Montag, 6. Oktober 2014

Es war der erste Arbeitstag für Paul Lemgo in seiner neuen Funktion als Leiter der Frankfurter Mordkommission. Paul Lemgo saß im Büro des Polizeipräsidenten. Es war 8.00 Uhr morgens. Der Polizeipräsident saß vor einem aufgeräumten Schreibtisch. Nur eine Akte lag darauf.

„Ihre Akte ist nicht sehr aussagekräftig“, bemerkte der Polizeipräsident und schaute Paul Lemgo misstrauisch an.

„Vielleicht müssen Sie mehr zwischen den Zeilen lesen“, erwiderte Lemgo ungerührt.

„Wenn ich das mache, bekomme ich Bauchschmerzen. Ich habe noch nie eine Akte von einem Polizisten gesehen, in der fast alles geschwärzt ist. Die letzten fünf Jahre Ihrer beruflichen Laufbahn unterliegen der absoluten Geheimhaltung. Sind Sie sicher, dass Sie in der Lage sind, ein Team der Mordkommission zu führen?“

„Mit der Frage haben sich zuvor schon andere Leute beschäftigt. Ich habe den Job bekommen.“

„Ich weiß“, seufzte der Polizeipräsident. „Sie wurden uns von ganz oben empfohlen. Oder besser gesagt: Sie wurden uns aufgezwungen.“

„Manche Leute muss man halt zu Ihrem Glück zwingen“, erwiderte Lemgo und saß dem Polizeipräsidenten dabei sehr entspannt gegenüber.

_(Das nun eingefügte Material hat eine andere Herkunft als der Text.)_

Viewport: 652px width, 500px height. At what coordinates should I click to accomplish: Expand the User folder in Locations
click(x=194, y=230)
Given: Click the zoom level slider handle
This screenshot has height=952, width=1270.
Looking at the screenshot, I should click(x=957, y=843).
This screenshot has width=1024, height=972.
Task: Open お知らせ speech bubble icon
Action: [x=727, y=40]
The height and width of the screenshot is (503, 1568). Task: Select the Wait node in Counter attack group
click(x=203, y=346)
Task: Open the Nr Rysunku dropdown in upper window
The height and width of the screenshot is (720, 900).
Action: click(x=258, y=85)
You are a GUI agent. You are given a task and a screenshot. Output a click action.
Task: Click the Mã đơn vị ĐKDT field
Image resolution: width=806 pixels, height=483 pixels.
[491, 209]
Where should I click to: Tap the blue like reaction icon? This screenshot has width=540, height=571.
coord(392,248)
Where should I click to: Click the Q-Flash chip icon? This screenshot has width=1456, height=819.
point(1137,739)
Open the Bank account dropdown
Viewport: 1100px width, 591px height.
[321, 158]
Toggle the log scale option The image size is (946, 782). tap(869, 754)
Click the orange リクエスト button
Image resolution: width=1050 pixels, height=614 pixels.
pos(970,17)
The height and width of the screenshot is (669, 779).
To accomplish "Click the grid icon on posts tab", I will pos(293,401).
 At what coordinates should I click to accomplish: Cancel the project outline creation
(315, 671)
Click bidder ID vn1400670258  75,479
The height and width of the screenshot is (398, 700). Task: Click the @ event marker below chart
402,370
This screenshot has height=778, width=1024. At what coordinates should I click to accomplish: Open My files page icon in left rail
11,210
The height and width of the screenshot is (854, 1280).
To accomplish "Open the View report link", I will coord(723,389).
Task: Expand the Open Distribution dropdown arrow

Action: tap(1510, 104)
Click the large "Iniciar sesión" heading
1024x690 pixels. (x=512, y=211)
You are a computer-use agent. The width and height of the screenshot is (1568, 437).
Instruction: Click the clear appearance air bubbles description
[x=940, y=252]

„Ich nehme an, Sie haben die letzten fünf Jahre im Ausland verbracht?“, fragte der Polizeipräsident und schlug die Akte seines Gegenübers auf.

„Ich nehme an, Sie wissen, dass ich darüber keine Auskunft geben darf?“

Der Polizeipräsident klappte die Akte wieder zu und ließ sie auf den Tisch fallen. „Warum habe ich bloß das Gefühl, dass mir mit Ihnen eine tickende Zeitbombe untergejubelt wurde?“, seufzte er.

Ein eingehender Anruf auf dem Apparat des Präsidenten ersparte Paul Lemgo eine Antwort. Scheinbar wartete schon Arbeit auf den neuen Hauptkommissar bei der Mordkommission. Der Präsident blickte Lemgo an und sagte seinem Gesprächspartner am Telefon, dass sich der zuständige Kommissar gleich auf den Weg machen würde.

„Ihr erster Fall“, sagte der Präsident knapp, nachdem er das Gespräch beendet hatte. „Ein Mord an einem Restaurantbesitzer. Ein italienisches Edelrestaurant in der Innenstadt. Das Dolce Vita. Frau Forster wartet in Ihrem Büro auf Sie.“

Paul Lemgo betrat zwei Minuten später sein neues Büro. Er hatte es vor seinem Antritt beim Polizeipräsidenten das erste Mal betreten und nur fünf Minuten darin verbracht. Es war ein geräumiger Raum mit einer Zwischentür zu einem größeren Büro. Dem Büro seines neuen Teams. Zum Team gehörte Julia Forster. Sie war 29 Jahre alt, hatte blonde lange Haare und war groß gewachsen.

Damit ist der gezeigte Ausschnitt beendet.